By Jack Dignan
Nobody walked into 2014’s John Wick expecting a brilliant film, let alone one that would go on to pave the way for modern action films. Yet both of those things came into fruition. It wasn’t just another action film. It was a hyper stylized, bloodthirsty marathon of absolute carnage that proved a worthy adversary to modern day shaky cam bullshit. And it’s starting to become the latest trend. Moviegoers have hailed Atomic Blonde, which is in fact directed by one of the first film’s co-director’s, as the female John Wick. While the film is of significantly lower quality, it does remain an admirable comparison.
Quite frankly, I have no idea what happened in this movie. No, this isn’t some complex multi-narrative experience like Dunkirk. Atomic Blonde just makes no goddamn sense. At its core, it’s a neon-lit Charlize Theron killing dudes in various degrees of brutality, but there is, apparently, a plot that went with that as well. We find ourselves in the final days of the Cold War. The Berlin Wall is about to tumble, but this isn’t that story. It’s a tale of espionage, former lovers and a list of operatives who, if in the wrong hands, could not only bring down MI6, but also potentially start World War 3. Stakes are high, or at least we’re told they are. It’s never actually felt. But still, Charlize Theron is here is kick a bunch of ass and have a lot of sex. What more could you want from cinema?
The film walks a very fine line between grounded and silly. It’s Theron’s violent interpretation of Loraine Broughton who anchors this film down through her sympathetic and intoxicating backstory. You don’t necessarily know a lot about her, but you don’t need to. There’s a constant understanding with her character. She’s here for the mission, but there’s so much more to it than that. Atomic Blonde is a tale of vengeance, cross-country conflict, spies doing spy things and James McAvoy grunting his way through most of his lines. The plot at hand makes very little sense, and to a certain degree as do the characters, but you have to roll with the moment, and if you do, there’s fun to be had.
Director David Leitch knows how to shoot an action sequence. His career started out as a stunt coordinator, only recently moving into directing with John Wick and only just now directing by himself. But his former career shows. The stunt work is comparable to cinema’s finest. You feel every blow, you react to every shot, and when an extended one-shot hallway fight goes down, you can’t look away. It’s an unforgivingly violent encapsulation of everything that makes this film so fun. A lot of the shot sees Theron just running up and down stairs, but when the enemies come, they instantaneously wish they hadn’t.
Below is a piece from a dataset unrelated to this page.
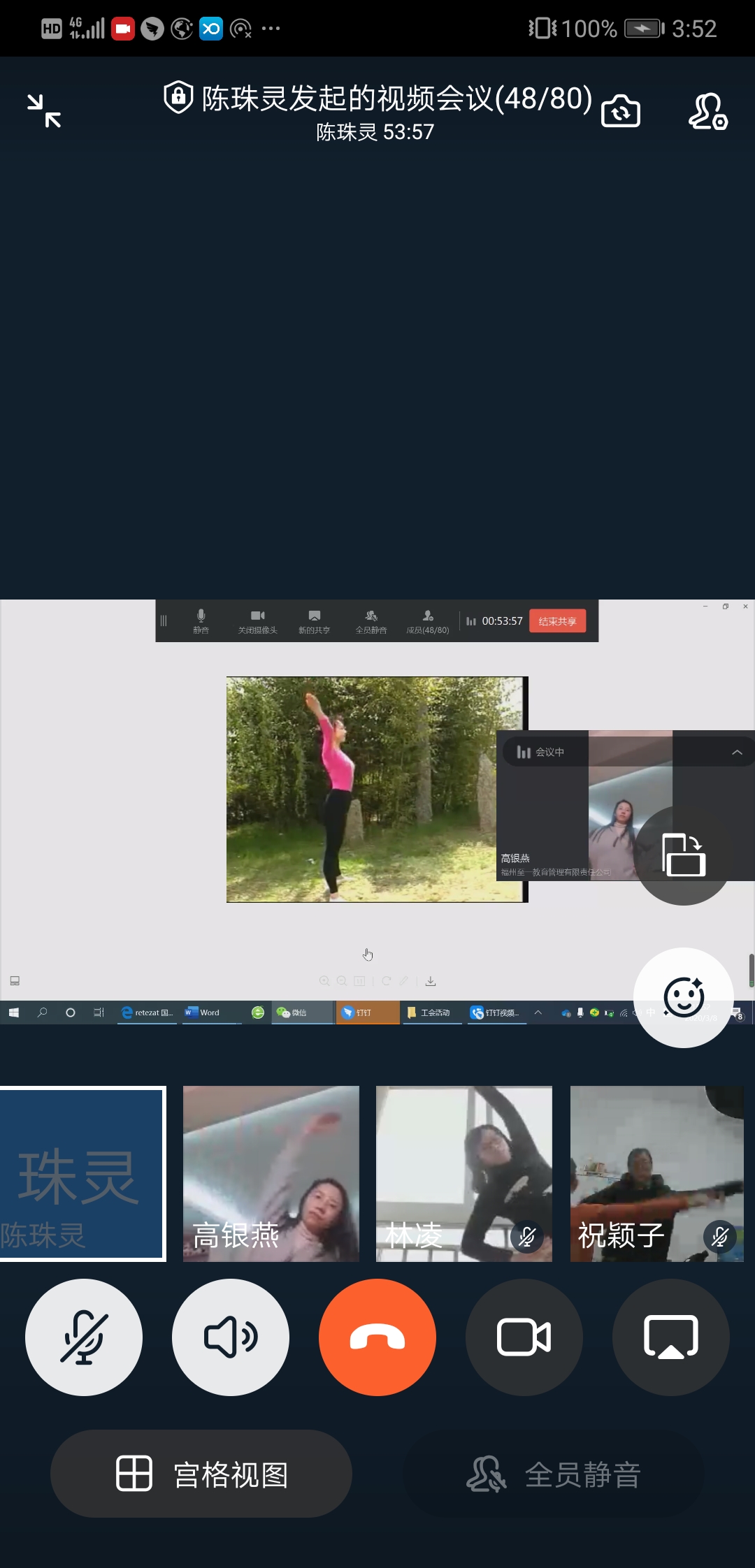755x1568 pixels.
Task: Select the 高银燕 video thumbnail
Action: pos(271,1174)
The shot boasts so many of the film’s high points, whether it’s the stunt work, cinematography or Theron’s dedicated performance.
In fact, the filmmaking is so good that Atomic Blonde does feel a little like style over substance. I was watching in utter awe of how this film got made, but there’s very little bite to it. Every tiny detail, ranging from the lighting to the editing to the overall set design is absolutely impeccable, but it all amounts to nothing because the film never really goes anywhere. Plot lines are thin are overbearing. Character arcs come out of nowhere. The very final scene feels like is should matter, but really doesn’t. Nothing in this world makes much sense, but it does, much like with John Wick, feel like a lived in environment. These orginisations have been going about their business in secrecy for years, and I bought into it with ease.
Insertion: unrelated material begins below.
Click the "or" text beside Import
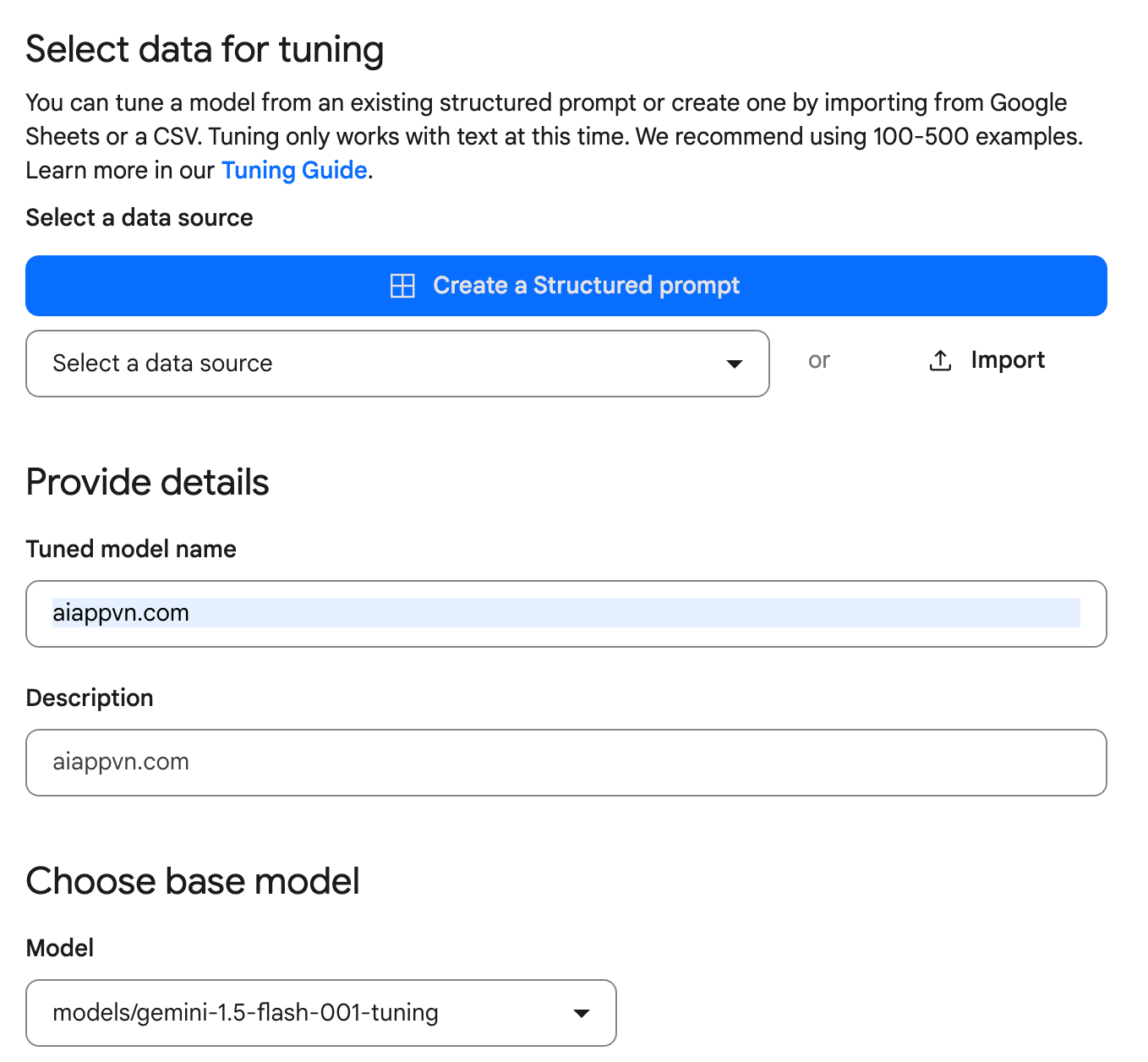Viewport: 1148px width, 1062px height. point(818,361)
The film even boasts an epic 80s soundtrack that bounces us from scene to scene. But no matter how impressive the soundtrack may be, even with plenty of generic “look at me” songs, the recent success of Baby Driver has spoilt me. After seeing the way that movie matches music with its action, nothing else can even compare. Everyone that tries, even films made simultaneously (both this and Baby Driver first premiered at SXSW earlier in the year), just can’t live up to Baby Driver’s hype. But, alas, everyone involved looks to be having so much fun, and it shows in their performances. McAvoy is clearly having a hoot doing whatever the hell it was his character was doing (I still don’t understand him…), whereas Theron is slowly turning into a modern day action star and I love it.
I had high expectations walking into Atomic Blonde, so no matter how much neon-lit carnage it managed to throw in my face (the first half did feel a little lacking in this regard), it still left me slightly disappointed. It’s fine. This isn’t the worst film imaginable, and there are far worse options currently playing in cinemas *cough* Transformers *cough*, but the actual film struggles to live up to the craftsmanship that’s been put into it. Still, the film ends with a David Bowie song, so it’s impossible for me to say I didn’t like it.